* _Task goal_
Print out the records that follow, exactly and completely.

* _Listed entries_

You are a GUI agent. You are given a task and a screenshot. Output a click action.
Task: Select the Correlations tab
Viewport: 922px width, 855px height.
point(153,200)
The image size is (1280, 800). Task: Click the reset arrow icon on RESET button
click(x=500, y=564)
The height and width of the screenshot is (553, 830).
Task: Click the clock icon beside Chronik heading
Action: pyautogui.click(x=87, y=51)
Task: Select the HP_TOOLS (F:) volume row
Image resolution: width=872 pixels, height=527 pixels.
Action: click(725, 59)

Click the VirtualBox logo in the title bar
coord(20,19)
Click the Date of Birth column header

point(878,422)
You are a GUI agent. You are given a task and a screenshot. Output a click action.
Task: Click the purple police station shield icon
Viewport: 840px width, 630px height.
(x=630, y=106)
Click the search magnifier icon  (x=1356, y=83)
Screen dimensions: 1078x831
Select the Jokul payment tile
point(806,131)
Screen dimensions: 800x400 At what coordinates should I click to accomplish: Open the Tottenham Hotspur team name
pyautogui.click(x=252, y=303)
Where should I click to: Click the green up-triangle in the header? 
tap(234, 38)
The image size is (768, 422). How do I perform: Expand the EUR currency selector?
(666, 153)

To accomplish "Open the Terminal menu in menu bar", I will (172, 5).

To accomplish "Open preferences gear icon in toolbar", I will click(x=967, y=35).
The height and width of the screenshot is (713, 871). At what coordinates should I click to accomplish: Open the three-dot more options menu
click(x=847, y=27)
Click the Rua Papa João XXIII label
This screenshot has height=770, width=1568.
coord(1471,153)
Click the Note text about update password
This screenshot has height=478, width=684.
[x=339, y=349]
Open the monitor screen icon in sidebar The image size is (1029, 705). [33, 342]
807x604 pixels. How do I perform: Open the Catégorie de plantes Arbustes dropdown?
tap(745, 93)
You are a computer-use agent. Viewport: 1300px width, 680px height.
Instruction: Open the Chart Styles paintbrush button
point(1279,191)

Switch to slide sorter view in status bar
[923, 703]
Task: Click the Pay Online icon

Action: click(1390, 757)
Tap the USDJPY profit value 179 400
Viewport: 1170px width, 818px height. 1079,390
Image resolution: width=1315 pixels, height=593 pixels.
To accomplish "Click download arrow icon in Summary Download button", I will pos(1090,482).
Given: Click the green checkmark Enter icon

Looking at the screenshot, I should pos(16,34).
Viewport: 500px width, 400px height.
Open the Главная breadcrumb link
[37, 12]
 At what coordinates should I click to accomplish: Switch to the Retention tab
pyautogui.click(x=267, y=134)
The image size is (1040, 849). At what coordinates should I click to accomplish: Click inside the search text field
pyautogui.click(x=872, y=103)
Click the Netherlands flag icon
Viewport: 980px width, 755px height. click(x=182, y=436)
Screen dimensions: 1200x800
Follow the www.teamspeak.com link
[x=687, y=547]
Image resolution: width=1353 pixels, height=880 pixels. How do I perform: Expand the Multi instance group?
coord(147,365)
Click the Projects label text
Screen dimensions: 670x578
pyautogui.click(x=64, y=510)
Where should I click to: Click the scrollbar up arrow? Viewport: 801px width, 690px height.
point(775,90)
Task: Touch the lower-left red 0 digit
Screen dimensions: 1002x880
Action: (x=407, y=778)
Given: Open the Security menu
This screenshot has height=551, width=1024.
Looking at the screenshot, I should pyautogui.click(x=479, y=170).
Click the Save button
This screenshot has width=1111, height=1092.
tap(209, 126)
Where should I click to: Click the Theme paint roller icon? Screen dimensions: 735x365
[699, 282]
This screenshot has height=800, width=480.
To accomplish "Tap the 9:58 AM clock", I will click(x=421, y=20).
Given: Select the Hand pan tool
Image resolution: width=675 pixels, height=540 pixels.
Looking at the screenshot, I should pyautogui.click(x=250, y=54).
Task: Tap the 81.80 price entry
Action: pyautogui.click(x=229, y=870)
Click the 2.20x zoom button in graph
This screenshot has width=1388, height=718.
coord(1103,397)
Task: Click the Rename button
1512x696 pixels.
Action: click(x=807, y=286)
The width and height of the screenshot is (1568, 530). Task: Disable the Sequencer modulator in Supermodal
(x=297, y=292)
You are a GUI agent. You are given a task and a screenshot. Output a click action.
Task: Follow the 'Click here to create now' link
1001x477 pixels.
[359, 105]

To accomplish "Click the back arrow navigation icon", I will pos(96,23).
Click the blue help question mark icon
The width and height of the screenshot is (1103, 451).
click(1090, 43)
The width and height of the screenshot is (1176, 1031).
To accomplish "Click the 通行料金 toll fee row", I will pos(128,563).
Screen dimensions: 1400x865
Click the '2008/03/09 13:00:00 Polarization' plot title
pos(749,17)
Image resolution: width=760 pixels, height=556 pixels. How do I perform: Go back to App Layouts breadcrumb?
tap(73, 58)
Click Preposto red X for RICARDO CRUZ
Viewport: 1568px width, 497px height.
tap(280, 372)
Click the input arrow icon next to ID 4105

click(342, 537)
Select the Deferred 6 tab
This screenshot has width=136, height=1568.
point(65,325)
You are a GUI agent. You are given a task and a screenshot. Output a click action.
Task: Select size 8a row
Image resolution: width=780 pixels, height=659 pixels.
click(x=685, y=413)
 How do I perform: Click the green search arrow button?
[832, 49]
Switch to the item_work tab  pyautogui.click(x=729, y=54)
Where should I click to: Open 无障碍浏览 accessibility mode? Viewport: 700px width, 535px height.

* _Problem solution_
You are a GUI agent. You are given a task and a screenshot. Output a click action.
Task: Select the Correlations tab
Viewport: 922px width, 855px height.
point(153,200)
The image size is (1280, 800). Task: Click the reset arrow icon on RESET button
click(x=500, y=564)
The height and width of the screenshot is (553, 830).
Task: Click the clock icon beside Chronik heading
Action: pyautogui.click(x=87, y=51)
Task: Select the HP_TOOLS (F:) volume row
Image resolution: width=872 pixels, height=527 pixels.
Action: click(725, 59)

Click the VirtualBox logo in the title bar
coord(20,19)
Click the Date of Birth column header

point(878,422)
You are a GUI agent. You are given a task and a screenshot. Output a click action.
Task: Click the purple police station shield icon
Viewport: 840px width, 630px height.
(x=630, y=106)
Click the search magnifier icon  (x=1356, y=83)
Screen dimensions: 1078x831
Select the Jokul payment tile
point(806,131)
Screen dimensions: 800x400 At what coordinates should I click to accomplish: Open the Tottenham Hotspur team name
pyautogui.click(x=252, y=303)
Where should I click to: Click the green up-triangle in the header? 
tap(234, 38)
The image size is (768, 422). How do I perform: Expand the EUR currency selector?
(666, 153)

To accomplish "Open the Terminal menu in menu bar", I will (172, 5).

To accomplish "Open preferences gear icon in toolbar", I will click(x=967, y=35).
The height and width of the screenshot is (713, 871). At what coordinates should I click to accomplish: Open the three-dot more options menu
click(x=847, y=27)
Click the Rua Papa João XXIII label
This screenshot has height=770, width=1568.
coord(1471,153)
Click the Note text about update password
This screenshot has height=478, width=684.
[x=339, y=349]
Open the monitor screen icon in sidebar The image size is (1029, 705). [33, 342]
807x604 pixels. How do I perform: Open the Catégorie de plantes Arbustes dropdown?
tap(745, 93)
You are a computer-use agent. Viewport: 1300px width, 680px height.
Instruction: Open the Chart Styles paintbrush button
point(1279,191)

Switch to slide sorter view in status bar
[923, 703]
Task: Click the Pay Online icon

Action: click(1390, 757)
Tap the USDJPY profit value 179 400
Viewport: 1170px width, 818px height. 1079,390
Image resolution: width=1315 pixels, height=593 pixels.
To accomplish "Click download arrow icon in Summary Download button", I will pos(1090,482).
Given: Click the green checkmark Enter icon

Looking at the screenshot, I should pos(16,34).
Viewport: 500px width, 400px height.
Open the Главная breadcrumb link
[37, 12]
 At what coordinates should I click to accomplish: Switch to the Retention tab
pyautogui.click(x=267, y=134)
The image size is (1040, 849). At what coordinates should I click to accomplish: Click inside the search text field
pyautogui.click(x=872, y=103)
Click the Netherlands flag icon
Viewport: 980px width, 755px height. click(x=182, y=436)
Screen dimensions: 1200x800
Follow the www.teamspeak.com link
[x=687, y=547]
Image resolution: width=1353 pixels, height=880 pixels. How do I perform: Expand the Multi instance group?
coord(147,365)
Click the Projects label text
Screen dimensions: 670x578
pyautogui.click(x=64, y=510)
Where should I click to: Click the scrollbar up arrow? Viewport: 801px width, 690px height.
point(775,90)
Task: Touch the lower-left red 0 digit
Screen dimensions: 1002x880
Action: (x=407, y=778)
Given: Open the Security menu
This screenshot has height=551, width=1024.
Looking at the screenshot, I should pyautogui.click(x=479, y=170).
Click the Save button
This screenshot has width=1111, height=1092.
tap(209, 126)
Where should I click to: Click the Theme paint roller icon? Screen dimensions: 735x365
[699, 282]
This screenshot has height=800, width=480.
To accomplish "Tap the 9:58 AM clock", I will click(x=421, y=20).
Given: Select the Hand pan tool
Image resolution: width=675 pixels, height=540 pixels.
Looking at the screenshot, I should pyautogui.click(x=250, y=54).
Task: Tap the 81.80 price entry
Action: pyautogui.click(x=229, y=870)
Click the 2.20x zoom button in graph
This screenshot has width=1388, height=718.
coord(1103,397)
Task: Click the Rename button
1512x696 pixels.
Action: click(x=807, y=286)
The width and height of the screenshot is (1568, 530). Task: Disable the Sequencer modulator in Supermodal
(x=297, y=292)
You are a GUI agent. You are given a task and a screenshot. Output a click action.
Task: Follow the 'Click here to create now' link
1001x477 pixels.
[359, 105]

To accomplish "Click the back arrow navigation icon", I will pos(96,23).
Click the blue help question mark icon
The width and height of the screenshot is (1103, 451).
click(1090, 43)
The width and height of the screenshot is (1176, 1031).
To accomplish "Click the 通行料金 toll fee row", I will pos(128,563).
Screen dimensions: 1400x865
Click the '2008/03/09 13:00:00 Polarization' plot title
pos(749,17)
Image resolution: width=760 pixels, height=556 pixels. How do I perform: Go back to App Layouts breadcrumb?
tap(73, 58)
Click Preposto red X for RICARDO CRUZ
Viewport: 1568px width, 497px height.
tap(280, 372)
Click the input arrow icon next to ID 4105

click(342, 537)
Select the Deferred 6 tab
This screenshot has width=136, height=1568.
point(65,325)
You are a GUI agent. You are given a task and a screenshot. Output a click action.
Task: Select size 8a row
Image resolution: width=780 pixels, height=659 pixels.
click(x=685, y=413)
 How do I perform: Click the green search arrow button?
[832, 49]
Switch to the item_work tab  pyautogui.click(x=729, y=54)
Where should I click to: Open 无障碍浏览 accessibility mode? Viewport: 700px width, 535px height.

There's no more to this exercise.